Defterim hâlâ yoktu.
1 haftadır defterim yoktu. Ve artık umudumu kesmiştim.
Bu bir haftada yeni şeyler olmuştu. Mesela anneannem bize kalmaya gelmişti. Anneannemle aramız çok iyiydi ve onun gelmesi beni çok mutlu etmişti. En azından o bir torunu olduğunu hatırlıyordu.
Ama annem ve babam konusunda pek gelişme yoktu. Hâlâ çok işkoliklerdi.
Günlerden pazartesiydi. Ve bugün resim dersimiz vardı.
Hocanın gelmesine birkaç dakika vardı. Defterimi çıkardım son çizimleri yapmaya başladım.

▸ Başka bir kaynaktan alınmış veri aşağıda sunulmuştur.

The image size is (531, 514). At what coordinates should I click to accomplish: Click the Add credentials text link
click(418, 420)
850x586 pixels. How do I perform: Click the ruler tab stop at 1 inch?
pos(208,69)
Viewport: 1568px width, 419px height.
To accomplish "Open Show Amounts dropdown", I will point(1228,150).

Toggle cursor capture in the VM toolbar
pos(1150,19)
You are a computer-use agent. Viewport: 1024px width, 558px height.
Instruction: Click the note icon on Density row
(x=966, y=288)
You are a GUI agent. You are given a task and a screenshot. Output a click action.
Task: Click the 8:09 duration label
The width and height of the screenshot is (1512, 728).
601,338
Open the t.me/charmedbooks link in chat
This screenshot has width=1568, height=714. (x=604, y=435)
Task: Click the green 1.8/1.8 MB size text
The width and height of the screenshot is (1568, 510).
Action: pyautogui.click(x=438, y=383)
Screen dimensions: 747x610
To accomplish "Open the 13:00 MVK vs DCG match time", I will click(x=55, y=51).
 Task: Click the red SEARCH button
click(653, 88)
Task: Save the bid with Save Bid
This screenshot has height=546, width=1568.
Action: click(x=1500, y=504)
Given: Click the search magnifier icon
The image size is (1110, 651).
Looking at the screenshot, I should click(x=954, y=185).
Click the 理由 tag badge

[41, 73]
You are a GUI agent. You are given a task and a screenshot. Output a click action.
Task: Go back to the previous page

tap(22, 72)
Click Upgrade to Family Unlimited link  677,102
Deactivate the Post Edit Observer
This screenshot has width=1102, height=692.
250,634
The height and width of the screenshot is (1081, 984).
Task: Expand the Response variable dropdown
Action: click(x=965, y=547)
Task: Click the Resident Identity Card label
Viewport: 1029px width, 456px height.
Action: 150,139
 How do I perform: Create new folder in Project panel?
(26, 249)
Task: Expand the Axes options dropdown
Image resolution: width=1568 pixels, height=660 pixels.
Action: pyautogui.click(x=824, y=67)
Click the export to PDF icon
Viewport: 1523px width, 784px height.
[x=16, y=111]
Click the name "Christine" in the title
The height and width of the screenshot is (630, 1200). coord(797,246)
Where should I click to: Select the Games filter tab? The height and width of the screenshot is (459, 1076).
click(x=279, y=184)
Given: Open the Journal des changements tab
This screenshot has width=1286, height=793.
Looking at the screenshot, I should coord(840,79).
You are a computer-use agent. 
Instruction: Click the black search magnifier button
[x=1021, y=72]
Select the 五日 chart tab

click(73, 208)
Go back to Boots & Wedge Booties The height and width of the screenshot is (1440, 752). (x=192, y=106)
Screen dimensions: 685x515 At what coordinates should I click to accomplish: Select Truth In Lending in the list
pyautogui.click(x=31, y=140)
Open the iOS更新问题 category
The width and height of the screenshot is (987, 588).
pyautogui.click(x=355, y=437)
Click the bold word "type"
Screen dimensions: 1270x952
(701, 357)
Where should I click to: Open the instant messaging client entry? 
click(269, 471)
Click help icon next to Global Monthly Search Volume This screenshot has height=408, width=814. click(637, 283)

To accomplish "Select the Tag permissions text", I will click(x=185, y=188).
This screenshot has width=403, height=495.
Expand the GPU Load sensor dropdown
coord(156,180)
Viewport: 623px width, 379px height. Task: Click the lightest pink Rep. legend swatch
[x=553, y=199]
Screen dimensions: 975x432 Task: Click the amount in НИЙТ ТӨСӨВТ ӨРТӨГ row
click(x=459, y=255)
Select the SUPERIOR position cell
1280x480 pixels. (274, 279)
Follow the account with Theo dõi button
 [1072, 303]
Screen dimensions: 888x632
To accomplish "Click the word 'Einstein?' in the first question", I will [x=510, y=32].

Hızlı çizerdim bu yüzden çoğu kişi daha eskizi bitirmemesine rağmen ben boyama aşamasına gelmiştim.
Resmin ana konusu bir papatyaydı. Bir önceki derste çizmeye karar verdiğim papatyanın çizimi bitmişti. Elim çiçek çizmeye alışmıştı.
Çiçekler benim için çok şey demekti. Duygular, hisler, tehlike ve güven. Çiçeklerin çok şeyi anlattıklarına inanırdım. Bir insana çiçek alarak çok şeyi anlabilirdiniz bana kalırsa.
Ve aslında çizdiğim çiçekler benim ruh halime göre değişirdi. Eğer o gün iyiysem menekşe, orkide, papatya ya da nilüfer çizerdim.
Ama tam tersiyse zakkum ya da kendi çiçeklerimi çizerdim.
O sırada resim hocamız geldi ve yoklamayı aldıktan sonra neler yaptığımıza bakmak için sıraları dolaşmaya başladı.
Son çizimleri bitirmiştim. Çaktırmayın ama birazını evde yapmıştım.
Normalde bunu yapmamamız gerekiyordu ama yapmıştım.
Benim diğer sorunlarımdan biri mükemmeliyetçi olmamdı. Özellikle de okulda yaptığımız resimlerde. Sırf bu yüzden saatlerimi verdiğim bir sürü çizim çöp olmuştu. En iyisi olana kadar durmuyordum. Daha doğrusu duramıyordum.
İşte bu yüzden çizimi evde yapmıştım.
''Nasıl gidiyor Sena?'' dedi Aslı Hoca.
Etkilenmişti.
''Boyamaya başlayacağım.'' dedim elimdeki boya kutusunu sallarken.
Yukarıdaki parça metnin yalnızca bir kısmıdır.